Problem statement
Here are the records. Write out exactly the lines between the one holding "Task: Switch the ENG keyboard language" and the one holding "Send the chat", inclusive.

Start of Entries provided

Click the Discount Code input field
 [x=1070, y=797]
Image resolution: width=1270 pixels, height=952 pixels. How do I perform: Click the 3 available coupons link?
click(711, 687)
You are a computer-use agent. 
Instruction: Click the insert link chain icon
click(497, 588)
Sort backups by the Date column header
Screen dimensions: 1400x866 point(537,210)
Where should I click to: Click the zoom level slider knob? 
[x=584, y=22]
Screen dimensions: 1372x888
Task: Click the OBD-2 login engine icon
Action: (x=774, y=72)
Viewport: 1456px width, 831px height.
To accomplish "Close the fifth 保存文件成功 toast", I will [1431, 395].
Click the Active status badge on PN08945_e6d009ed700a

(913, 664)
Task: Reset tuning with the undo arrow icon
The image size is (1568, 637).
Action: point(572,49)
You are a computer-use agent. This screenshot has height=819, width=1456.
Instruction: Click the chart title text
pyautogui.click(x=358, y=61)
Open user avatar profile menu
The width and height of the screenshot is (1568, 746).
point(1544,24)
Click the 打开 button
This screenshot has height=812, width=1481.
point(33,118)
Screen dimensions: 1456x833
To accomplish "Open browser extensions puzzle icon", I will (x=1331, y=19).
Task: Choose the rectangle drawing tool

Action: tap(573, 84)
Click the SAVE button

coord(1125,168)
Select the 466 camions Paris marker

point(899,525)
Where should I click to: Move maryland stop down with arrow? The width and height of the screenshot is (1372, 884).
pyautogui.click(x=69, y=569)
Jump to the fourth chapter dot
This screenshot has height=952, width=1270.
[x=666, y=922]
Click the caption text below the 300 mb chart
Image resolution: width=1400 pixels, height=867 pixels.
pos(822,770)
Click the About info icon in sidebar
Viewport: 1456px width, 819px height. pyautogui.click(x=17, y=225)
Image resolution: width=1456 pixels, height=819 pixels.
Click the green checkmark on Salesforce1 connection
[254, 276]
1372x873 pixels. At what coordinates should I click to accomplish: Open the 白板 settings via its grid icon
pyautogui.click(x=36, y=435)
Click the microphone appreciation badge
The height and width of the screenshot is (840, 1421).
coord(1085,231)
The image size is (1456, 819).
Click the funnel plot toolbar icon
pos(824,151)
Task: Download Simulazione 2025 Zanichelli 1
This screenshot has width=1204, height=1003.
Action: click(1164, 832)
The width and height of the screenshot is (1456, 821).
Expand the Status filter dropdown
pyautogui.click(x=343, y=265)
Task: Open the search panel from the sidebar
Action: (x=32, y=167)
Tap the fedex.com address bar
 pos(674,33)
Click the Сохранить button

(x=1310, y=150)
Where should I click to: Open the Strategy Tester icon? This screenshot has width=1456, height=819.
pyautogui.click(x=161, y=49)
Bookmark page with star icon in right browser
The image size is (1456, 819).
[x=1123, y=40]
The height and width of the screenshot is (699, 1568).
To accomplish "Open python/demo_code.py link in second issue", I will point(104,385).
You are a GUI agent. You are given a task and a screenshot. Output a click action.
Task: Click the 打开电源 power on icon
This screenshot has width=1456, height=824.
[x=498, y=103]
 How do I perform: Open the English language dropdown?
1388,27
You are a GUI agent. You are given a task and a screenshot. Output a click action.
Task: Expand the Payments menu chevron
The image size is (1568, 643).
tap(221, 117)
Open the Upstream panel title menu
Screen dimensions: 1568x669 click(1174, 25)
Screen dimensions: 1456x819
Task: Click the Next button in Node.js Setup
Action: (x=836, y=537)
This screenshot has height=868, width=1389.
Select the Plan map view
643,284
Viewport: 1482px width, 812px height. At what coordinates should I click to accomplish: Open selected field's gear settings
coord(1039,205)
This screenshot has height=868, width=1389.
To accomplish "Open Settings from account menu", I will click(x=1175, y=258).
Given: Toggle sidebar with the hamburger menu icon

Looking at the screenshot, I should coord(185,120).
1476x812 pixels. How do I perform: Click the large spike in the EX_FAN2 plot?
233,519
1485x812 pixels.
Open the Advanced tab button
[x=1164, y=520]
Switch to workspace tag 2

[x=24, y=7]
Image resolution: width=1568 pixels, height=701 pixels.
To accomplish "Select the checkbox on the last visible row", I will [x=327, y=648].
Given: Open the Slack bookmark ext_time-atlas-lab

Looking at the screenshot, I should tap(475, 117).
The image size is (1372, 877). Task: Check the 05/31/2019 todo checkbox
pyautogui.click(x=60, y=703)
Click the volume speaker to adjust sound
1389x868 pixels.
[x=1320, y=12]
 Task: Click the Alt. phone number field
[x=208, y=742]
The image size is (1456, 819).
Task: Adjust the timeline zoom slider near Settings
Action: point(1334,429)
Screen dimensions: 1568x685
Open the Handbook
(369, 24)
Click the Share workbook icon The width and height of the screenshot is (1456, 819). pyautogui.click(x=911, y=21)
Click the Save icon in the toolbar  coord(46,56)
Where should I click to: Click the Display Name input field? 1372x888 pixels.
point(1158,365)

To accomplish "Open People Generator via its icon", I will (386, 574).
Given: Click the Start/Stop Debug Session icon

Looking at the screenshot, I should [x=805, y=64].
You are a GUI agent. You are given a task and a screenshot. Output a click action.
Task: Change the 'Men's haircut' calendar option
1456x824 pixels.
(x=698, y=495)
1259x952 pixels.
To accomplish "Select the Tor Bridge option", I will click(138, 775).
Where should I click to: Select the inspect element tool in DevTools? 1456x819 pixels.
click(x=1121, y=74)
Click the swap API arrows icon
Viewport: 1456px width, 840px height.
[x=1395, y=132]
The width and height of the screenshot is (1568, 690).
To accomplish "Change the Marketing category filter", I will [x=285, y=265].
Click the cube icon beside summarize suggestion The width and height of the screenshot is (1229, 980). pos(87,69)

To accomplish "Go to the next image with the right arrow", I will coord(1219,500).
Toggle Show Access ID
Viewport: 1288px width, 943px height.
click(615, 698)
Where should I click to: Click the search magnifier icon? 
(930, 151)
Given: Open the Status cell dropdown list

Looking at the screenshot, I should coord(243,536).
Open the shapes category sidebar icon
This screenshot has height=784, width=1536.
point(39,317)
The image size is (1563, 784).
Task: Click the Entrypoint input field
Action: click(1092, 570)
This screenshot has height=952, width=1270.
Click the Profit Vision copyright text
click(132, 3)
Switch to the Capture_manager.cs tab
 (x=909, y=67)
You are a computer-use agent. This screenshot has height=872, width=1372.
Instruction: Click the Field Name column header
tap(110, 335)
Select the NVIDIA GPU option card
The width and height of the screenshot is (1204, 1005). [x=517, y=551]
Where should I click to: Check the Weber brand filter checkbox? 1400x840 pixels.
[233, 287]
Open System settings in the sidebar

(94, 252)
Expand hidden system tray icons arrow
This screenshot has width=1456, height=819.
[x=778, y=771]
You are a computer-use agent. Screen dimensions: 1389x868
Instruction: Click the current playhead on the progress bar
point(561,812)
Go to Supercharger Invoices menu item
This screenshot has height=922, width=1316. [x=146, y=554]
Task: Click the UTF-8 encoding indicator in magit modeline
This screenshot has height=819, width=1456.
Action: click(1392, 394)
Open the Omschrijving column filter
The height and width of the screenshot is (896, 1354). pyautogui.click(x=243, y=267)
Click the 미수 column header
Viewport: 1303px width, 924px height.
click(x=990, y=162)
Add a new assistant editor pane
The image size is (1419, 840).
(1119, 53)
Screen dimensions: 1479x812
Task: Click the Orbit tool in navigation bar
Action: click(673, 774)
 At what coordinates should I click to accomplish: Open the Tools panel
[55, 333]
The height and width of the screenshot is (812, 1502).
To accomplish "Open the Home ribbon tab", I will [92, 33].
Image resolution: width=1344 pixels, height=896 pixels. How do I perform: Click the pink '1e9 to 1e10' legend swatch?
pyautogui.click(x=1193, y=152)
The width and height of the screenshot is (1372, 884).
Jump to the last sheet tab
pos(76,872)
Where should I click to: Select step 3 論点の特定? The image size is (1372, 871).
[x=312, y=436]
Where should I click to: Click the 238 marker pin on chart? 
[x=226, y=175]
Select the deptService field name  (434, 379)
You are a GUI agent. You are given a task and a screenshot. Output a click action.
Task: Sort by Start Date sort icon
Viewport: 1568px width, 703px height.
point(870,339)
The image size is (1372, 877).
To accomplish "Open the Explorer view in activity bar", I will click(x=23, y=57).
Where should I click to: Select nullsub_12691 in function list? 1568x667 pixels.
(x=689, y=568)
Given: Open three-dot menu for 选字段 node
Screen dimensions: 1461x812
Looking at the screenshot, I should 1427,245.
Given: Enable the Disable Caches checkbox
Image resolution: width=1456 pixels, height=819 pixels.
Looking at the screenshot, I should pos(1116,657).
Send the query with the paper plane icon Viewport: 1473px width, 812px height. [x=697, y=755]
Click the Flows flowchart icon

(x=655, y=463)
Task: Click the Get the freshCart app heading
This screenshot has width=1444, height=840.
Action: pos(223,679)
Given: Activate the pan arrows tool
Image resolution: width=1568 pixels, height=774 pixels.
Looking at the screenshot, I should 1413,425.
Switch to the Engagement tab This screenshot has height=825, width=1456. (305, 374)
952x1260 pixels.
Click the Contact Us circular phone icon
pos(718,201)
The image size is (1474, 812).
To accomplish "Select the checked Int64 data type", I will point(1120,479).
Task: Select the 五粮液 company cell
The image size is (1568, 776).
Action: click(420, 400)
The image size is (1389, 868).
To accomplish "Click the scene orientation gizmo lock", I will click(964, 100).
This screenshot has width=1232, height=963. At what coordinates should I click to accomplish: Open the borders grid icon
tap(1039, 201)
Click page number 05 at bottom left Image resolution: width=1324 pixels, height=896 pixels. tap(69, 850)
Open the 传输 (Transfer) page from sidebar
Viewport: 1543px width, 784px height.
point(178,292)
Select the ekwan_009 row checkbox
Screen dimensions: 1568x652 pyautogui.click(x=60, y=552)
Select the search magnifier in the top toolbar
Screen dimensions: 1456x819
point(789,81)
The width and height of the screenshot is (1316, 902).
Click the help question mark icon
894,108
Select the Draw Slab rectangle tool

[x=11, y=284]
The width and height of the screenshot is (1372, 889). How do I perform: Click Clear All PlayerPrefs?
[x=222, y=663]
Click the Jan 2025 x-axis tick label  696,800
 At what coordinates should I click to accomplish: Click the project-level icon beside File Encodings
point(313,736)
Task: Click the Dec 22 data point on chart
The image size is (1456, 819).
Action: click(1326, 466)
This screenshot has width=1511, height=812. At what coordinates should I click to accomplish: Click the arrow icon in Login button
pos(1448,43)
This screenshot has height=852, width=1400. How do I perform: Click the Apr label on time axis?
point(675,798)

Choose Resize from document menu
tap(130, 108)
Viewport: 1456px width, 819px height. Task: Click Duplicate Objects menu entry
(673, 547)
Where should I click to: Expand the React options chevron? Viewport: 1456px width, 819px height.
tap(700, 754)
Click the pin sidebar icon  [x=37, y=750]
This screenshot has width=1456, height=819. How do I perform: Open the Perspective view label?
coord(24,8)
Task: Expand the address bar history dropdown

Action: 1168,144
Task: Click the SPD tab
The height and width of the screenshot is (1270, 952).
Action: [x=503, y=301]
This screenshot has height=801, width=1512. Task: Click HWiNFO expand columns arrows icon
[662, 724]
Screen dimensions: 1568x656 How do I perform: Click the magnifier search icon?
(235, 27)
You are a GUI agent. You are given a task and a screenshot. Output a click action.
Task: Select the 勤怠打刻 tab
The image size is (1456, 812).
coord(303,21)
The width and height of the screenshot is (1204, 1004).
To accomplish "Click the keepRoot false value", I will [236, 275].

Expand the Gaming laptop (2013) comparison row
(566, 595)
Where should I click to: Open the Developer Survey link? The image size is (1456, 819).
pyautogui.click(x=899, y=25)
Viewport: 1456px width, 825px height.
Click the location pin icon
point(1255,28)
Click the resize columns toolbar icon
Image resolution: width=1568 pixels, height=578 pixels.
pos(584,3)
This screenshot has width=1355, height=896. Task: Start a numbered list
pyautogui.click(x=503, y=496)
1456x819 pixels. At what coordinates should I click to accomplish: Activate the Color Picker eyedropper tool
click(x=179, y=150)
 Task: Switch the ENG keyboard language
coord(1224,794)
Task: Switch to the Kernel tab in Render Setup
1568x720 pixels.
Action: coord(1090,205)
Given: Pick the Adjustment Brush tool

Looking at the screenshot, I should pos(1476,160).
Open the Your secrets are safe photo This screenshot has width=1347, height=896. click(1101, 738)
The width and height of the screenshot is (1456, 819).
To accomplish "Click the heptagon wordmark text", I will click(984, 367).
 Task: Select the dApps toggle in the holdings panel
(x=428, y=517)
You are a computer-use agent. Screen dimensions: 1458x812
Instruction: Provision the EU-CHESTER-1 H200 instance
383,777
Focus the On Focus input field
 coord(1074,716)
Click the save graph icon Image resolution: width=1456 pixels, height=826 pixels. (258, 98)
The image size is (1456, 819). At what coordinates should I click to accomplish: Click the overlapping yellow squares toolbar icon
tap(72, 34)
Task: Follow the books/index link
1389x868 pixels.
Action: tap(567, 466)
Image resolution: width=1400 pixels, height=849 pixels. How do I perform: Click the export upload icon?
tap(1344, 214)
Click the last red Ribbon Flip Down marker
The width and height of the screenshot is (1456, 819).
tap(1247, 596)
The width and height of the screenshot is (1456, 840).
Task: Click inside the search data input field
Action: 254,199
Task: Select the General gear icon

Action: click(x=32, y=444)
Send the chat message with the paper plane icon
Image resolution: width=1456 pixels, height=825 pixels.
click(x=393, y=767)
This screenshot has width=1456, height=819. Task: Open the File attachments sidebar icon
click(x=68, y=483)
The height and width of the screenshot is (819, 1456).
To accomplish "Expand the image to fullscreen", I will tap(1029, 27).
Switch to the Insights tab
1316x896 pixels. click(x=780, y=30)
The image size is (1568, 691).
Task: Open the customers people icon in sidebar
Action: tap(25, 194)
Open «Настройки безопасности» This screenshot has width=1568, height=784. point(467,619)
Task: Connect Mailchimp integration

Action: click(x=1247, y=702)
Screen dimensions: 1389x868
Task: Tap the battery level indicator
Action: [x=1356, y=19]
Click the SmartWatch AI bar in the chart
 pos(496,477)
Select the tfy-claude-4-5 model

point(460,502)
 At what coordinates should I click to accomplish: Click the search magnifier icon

End of Entries provided

Your response
 Task: Switch the ENG keyboard language
coord(1224,794)
Task: Switch to the Kernel tab in Render Setup
1568x720 pixels.
Action: coord(1090,205)
Given: Pick the Adjustment Brush tool

Looking at the screenshot, I should pos(1476,160).
Open the Your secrets are safe photo This screenshot has width=1347, height=896. click(1101, 738)
The width and height of the screenshot is (1456, 819).
To accomplish "Click the heptagon wordmark text", I will click(984, 367).
 Task: Select the dApps toggle in the holdings panel
(x=428, y=517)
You are a computer-use agent. Screen dimensions: 1458x812
Instruction: Provision the EU-CHESTER-1 H200 instance
383,777
Focus the On Focus input field
 coord(1074,716)
Click the save graph icon Image resolution: width=1456 pixels, height=826 pixels. (258, 98)
The image size is (1456, 819). At what coordinates should I click to accomplish: Click the overlapping yellow squares toolbar icon
tap(72, 34)
Task: Follow the books/index link
1389x868 pixels.
Action: tap(567, 466)
Image resolution: width=1400 pixels, height=849 pixels. How do I perform: Click the export upload icon?
tap(1344, 214)
Click the last red Ribbon Flip Down marker
The width and height of the screenshot is (1456, 819).
tap(1247, 596)
The width and height of the screenshot is (1456, 840).
Task: Click inside the search data input field
Action: 254,199
Task: Select the General gear icon

Action: click(x=32, y=444)
Send the chat message with the paper plane icon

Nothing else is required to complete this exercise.